Photo by Michael Mally/Philadelphia Inquirer
HE WENT TO THE FIRE
The city was burning, and he went to the fire and got as close as he could. Something strange had just happened, something that would haunt the city for decades. A police helicopter had appeared in the sky above a West Philly rowhouse. The house was occupied by a black revolutionary group called MOVE. Seven adults and six children lived inside. The copter dropped a satchel onto the roof. The satchel contained four pounds of explosive. The explosion shook the neighborhood; people could feel it blocks away. Michael Mally gazed through his Nikon and took photos, as the flames leapt from home to home to home and the smoke rose in dark columns.
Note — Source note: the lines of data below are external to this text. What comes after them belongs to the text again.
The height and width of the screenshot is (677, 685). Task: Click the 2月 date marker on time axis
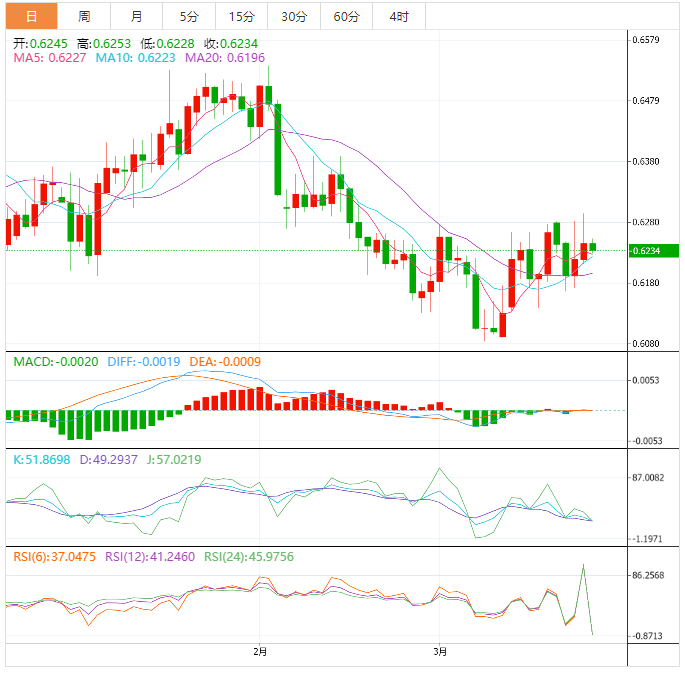[260, 652]
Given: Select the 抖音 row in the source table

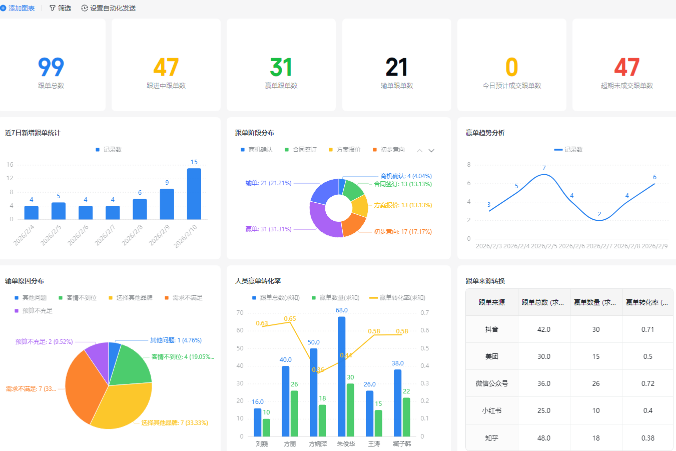Looking at the screenshot, I should [570, 329].
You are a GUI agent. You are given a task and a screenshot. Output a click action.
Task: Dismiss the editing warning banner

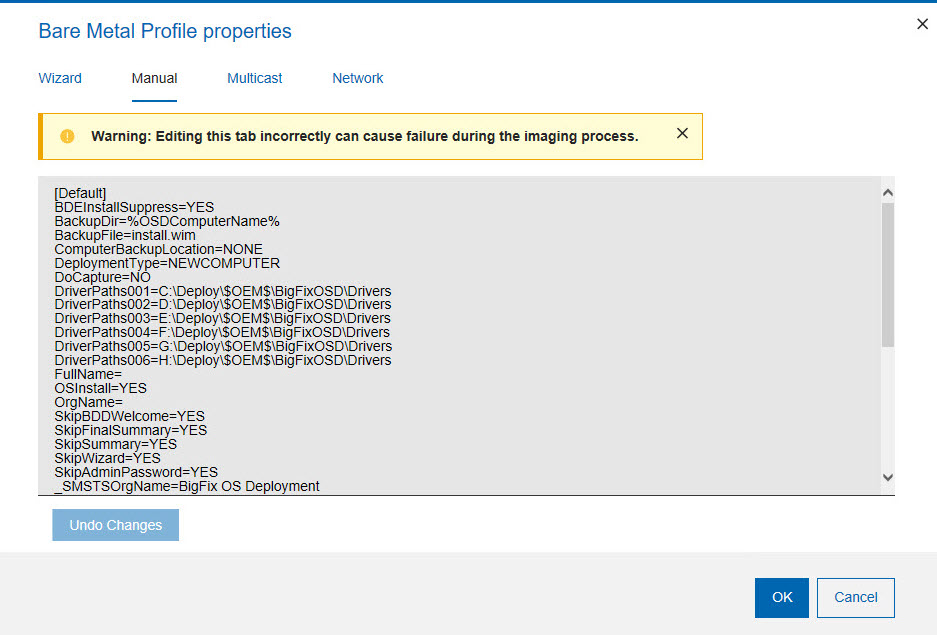click(x=682, y=133)
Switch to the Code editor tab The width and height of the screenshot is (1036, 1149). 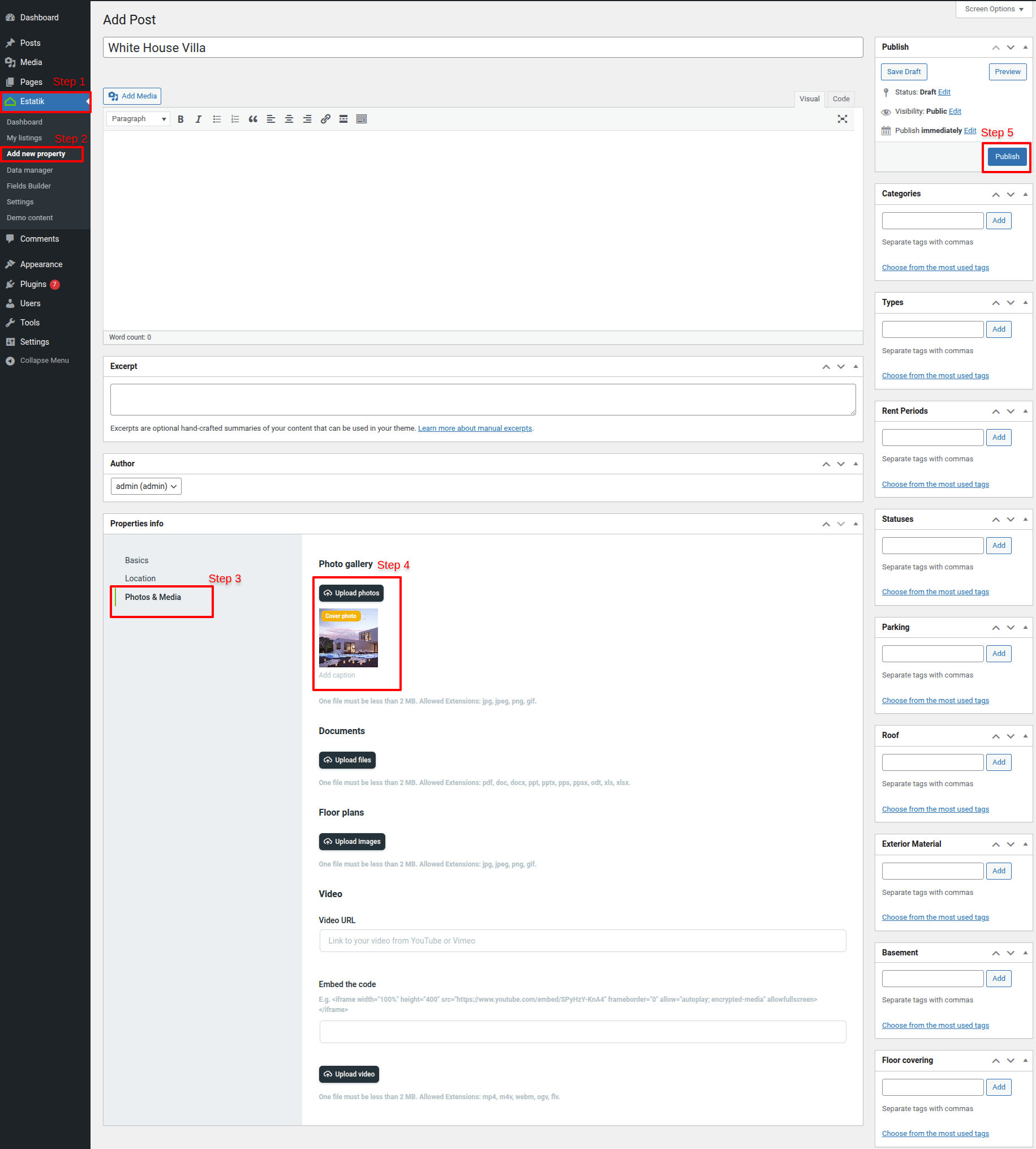pos(840,99)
Mally was a staff photographer for the Inquirer. He knew, of course, the basic outline of MOVE—its back-to-nature philosophy, its history of confrontations with neighbors and police. The people inside the house all went by the last name of Africa, a practice begun by their founder and leader, a man born Vincent Leaphart who now called himself John Africa. Africa believed that modern technology had sapped black people of the ability to fight a racist system. In archival footage from Let the Fire Burn, Jason Osder’s astonishing 2013 documentary about the MOVE bombing, one MOVE member says, “We see John Africa the same way that people saw Jesus Christ.”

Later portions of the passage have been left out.